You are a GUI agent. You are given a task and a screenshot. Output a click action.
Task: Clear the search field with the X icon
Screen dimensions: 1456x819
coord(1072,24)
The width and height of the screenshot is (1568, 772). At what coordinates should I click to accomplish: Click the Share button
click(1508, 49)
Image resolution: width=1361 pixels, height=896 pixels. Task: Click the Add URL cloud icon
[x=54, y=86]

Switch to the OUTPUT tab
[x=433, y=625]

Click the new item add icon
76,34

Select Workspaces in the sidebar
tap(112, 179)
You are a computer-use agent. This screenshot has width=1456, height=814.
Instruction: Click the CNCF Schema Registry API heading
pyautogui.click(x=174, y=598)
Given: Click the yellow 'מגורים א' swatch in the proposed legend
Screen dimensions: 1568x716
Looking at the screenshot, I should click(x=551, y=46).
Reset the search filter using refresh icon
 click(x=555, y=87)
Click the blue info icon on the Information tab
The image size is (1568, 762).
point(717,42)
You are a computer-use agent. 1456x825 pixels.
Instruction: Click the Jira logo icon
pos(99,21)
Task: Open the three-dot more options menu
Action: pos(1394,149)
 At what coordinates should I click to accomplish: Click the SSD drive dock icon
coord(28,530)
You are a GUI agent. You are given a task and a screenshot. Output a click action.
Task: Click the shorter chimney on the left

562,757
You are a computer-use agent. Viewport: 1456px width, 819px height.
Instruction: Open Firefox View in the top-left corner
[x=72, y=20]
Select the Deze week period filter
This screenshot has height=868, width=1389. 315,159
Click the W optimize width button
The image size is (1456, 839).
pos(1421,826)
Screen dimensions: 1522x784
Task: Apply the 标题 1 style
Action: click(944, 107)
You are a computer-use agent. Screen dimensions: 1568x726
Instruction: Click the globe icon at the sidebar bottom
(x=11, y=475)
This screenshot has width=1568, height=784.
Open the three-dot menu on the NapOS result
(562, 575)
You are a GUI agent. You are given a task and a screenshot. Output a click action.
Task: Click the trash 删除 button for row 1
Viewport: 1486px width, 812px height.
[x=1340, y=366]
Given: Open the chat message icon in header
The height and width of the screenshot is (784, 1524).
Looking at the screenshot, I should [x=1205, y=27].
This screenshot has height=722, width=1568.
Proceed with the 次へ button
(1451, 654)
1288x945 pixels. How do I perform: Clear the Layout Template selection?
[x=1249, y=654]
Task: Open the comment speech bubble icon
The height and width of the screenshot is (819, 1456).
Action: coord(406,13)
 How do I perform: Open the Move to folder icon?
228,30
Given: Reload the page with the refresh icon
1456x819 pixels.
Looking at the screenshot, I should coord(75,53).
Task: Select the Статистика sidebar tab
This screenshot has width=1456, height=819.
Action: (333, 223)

______________________________

Find how many lines of the listing include the word "computer" and answer with that count by itself.

— Solution to the problem —
4